The unemployment rate is worse among Black and brown people, with nearly half of Black Detroiters and one-third of Latino Detroiters saying they've lost their job due to the pandemic. That's compared to 22 percent of white Detroiters.
Forty-one percent of working Detroiters say they’ve lost their jobs because of COVID-19. Of those who have lost their jobs, 73 percent say they have applied for unemployment benefits, and more than half who have applied say they have received unemployment benefits.
“We find that a substantial number of people are falling behind on their bills and facing financially precarious situations,” said Lydia Wileden, a doctoral candidate at U-M who analyzed the ... survey data. “One-in-five Detroit households say they have not paid at least one household bill in the past month, and 44 percent say they are concerned about facing one or more hardships such as being evicted, having their utilities shut off or going bankrupt in the coming months.”
Survey results also suggest many families are struggling with rising costs and food shortages.
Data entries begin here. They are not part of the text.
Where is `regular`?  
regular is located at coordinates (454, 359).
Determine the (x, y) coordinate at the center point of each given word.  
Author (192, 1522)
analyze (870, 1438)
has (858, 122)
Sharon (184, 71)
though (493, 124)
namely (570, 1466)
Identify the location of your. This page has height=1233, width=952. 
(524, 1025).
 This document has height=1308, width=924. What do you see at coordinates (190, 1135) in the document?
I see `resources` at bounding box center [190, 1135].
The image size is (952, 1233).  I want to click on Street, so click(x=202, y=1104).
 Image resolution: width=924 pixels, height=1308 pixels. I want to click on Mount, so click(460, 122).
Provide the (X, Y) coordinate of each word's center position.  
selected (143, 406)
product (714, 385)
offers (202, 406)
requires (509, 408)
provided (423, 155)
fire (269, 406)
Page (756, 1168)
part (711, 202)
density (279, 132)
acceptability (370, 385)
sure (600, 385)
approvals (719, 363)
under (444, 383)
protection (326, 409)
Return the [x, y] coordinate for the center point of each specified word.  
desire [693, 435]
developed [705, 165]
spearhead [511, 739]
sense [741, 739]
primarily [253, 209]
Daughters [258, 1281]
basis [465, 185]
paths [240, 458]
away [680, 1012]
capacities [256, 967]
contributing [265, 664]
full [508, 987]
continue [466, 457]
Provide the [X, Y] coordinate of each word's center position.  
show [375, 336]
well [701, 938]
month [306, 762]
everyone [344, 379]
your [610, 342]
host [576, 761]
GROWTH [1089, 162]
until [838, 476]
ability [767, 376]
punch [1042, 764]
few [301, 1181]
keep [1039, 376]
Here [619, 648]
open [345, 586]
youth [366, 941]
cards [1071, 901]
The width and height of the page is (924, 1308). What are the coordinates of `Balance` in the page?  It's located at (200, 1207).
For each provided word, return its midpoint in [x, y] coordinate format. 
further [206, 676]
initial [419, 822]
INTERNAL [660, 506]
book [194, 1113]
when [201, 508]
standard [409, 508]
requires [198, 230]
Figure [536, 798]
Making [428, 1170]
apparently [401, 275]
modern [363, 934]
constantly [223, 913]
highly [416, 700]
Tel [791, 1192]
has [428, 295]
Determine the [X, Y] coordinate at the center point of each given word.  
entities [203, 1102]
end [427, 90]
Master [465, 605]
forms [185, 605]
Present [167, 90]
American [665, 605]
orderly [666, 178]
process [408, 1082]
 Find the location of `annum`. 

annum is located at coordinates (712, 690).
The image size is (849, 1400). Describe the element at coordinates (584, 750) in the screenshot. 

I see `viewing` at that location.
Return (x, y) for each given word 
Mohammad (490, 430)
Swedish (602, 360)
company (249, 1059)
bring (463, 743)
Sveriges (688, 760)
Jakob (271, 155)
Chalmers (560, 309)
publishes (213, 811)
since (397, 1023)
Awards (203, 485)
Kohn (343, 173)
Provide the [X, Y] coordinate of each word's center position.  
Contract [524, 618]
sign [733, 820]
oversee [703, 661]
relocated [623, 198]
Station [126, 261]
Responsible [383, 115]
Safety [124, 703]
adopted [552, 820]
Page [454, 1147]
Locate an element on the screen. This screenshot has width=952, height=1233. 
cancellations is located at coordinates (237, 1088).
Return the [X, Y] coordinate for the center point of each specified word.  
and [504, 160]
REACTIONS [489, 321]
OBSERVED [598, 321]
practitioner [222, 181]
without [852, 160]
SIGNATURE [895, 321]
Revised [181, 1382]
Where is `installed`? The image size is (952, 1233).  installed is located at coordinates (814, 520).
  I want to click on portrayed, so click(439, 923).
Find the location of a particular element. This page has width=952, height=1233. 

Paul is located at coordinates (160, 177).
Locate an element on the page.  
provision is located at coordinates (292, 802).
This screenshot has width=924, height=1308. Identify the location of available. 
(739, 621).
Sixty-five percent of Detroit households report spending more at the grocery store in the last month, while 71 percent of those who report not having enough to eat in the past week point to the prohibitively high cost of food as a cause of their insecurity.
But despite the bleak economic outlook, 56 percent of respondents feel restrictions on public activities were lifted too soon, including a majority of people who lost their jobs. Just 12 percent felt restrictions had not been lifted soon enough.
Fifty-four percent of respondents were women and 46% were men. The handout gives methodology details:
The margin of sampling error for a random sample survey of this size would be +/- 4 percentage points at the 95% confidence level. The actual margin of sampling error varies by statistic due in part to the complex sample design.